Let’s consider the remaining description:
At the end of the hallway, a solitary brass lamp, itself half lost in darkness, was mounted upon the cracked and yellowing wall. Its two thin, up-thrust arms extended electric candles. Their tapered bulbs cast shadows, transforming the lamp into the visage of some dark god who mocked the light. Perhaps the dreaded deity was Lucifer himself, Emily thought.

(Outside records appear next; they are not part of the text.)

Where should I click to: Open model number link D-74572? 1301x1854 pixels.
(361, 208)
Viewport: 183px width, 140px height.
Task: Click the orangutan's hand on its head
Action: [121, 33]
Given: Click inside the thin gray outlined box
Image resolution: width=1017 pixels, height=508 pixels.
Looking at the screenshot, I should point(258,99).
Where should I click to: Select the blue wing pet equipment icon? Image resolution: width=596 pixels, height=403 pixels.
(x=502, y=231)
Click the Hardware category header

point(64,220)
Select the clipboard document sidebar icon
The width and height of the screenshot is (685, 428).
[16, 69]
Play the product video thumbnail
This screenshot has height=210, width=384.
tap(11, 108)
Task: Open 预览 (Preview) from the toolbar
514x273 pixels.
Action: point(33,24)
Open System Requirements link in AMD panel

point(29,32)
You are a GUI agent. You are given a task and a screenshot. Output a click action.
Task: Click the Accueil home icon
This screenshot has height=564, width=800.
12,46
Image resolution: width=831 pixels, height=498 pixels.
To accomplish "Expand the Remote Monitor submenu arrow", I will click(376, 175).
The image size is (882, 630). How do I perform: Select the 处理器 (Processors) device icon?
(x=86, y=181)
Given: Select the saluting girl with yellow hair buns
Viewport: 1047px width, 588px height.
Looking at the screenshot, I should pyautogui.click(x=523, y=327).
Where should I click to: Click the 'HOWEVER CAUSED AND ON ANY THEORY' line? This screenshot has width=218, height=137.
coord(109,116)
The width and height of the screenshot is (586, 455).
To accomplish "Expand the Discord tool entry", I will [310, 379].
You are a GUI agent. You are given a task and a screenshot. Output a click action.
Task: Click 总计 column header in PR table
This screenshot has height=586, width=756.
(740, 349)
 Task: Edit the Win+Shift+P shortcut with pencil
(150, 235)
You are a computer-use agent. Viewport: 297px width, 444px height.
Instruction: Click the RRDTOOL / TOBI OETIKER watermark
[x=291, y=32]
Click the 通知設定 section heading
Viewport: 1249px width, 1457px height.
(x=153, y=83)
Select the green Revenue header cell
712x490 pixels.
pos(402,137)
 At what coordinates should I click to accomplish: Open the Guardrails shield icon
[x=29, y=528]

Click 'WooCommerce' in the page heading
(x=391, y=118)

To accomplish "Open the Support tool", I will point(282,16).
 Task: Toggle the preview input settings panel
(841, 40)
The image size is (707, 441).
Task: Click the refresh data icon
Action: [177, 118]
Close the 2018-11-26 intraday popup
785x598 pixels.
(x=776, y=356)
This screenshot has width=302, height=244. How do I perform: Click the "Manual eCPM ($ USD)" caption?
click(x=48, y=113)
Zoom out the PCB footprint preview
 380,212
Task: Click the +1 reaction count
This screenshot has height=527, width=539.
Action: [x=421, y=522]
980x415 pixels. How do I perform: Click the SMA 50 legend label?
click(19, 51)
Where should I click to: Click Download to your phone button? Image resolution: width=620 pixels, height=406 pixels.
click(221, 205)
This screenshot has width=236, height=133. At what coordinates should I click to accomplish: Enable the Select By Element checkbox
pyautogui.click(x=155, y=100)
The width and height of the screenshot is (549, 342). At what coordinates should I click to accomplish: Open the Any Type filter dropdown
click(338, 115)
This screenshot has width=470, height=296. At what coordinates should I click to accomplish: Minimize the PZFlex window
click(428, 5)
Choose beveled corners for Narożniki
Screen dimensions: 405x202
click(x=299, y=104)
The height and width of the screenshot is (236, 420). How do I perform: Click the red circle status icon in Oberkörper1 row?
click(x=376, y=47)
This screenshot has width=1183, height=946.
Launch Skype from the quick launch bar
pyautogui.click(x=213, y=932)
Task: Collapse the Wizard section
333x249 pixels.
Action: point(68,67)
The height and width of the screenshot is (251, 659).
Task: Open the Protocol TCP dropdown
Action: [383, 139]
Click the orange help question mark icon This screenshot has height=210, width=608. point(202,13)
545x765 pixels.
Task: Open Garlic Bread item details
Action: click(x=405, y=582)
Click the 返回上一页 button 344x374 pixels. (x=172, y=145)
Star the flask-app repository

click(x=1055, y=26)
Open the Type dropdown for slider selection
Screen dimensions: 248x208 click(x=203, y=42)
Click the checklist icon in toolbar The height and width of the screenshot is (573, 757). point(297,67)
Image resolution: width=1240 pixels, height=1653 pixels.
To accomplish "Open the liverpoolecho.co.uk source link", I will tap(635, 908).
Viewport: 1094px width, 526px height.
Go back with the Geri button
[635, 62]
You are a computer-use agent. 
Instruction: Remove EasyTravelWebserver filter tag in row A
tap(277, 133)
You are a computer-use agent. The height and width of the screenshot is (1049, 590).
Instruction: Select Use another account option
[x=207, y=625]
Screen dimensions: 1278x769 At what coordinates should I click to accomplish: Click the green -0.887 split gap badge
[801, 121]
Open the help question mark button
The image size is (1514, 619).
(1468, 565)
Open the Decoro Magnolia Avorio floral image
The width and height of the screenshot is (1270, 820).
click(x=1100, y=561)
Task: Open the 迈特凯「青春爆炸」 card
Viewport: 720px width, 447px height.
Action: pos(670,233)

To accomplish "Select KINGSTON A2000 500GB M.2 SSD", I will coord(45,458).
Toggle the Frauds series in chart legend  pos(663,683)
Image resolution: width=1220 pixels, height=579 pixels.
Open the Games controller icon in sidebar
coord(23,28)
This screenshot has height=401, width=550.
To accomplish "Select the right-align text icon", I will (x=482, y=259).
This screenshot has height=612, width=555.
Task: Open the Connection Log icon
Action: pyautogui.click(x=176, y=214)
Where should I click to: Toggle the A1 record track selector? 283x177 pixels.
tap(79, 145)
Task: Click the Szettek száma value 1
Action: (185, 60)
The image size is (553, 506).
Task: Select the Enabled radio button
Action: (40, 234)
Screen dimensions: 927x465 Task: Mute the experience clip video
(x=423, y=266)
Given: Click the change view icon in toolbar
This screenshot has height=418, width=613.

Normally, light is reassuring, but the light cast by this lamp seems anything but comforting or encouraging. It is insufficient, for one thing, “itself half lost in darkness.” What it does manage to illuminate--“the cracked and yellowing wall” and shadows that transform “the lamp into the visage of some dark god who mocked the light”--are certainly not inspiring sights. The “up-thrust arms” seem to indicate some degree of resistance to the darkness, but they could also signify nothing more than a merely defensive posture. Ironically, the bulbs cast “shadows” rather than light, and these shadows seem to have a magical, or even a demonic, character: they transform “the lamp into the visage of some dark god who mocked the light,” whom the character in the scene equates with “the dreaded deity. . . Lucifer himself,” the light-bearing angel that, in Christianity, became Satan after rebelling against God and being cast into hell.
In the first and third descriptions, a character has been added to the scenes depicted in the Internet images. In both cases, as well as in the case of the image in which a human figure is shown, that of the birds in the sky above the youth, the writer has capitalized upon the characters by using them as perceptual, emotional, rational, and narrative focal points. In addition, these characters’ situations could be given thematic significance. These descriptions create an eerie atmosphere and tone, thrusting the reader into the story, and, at the same time, accomplish several other purposes, as mentioned. A picture may be worth 1,000 words, but, judging by the word count of this post, a description can be worth, on the average, at least 733 words each.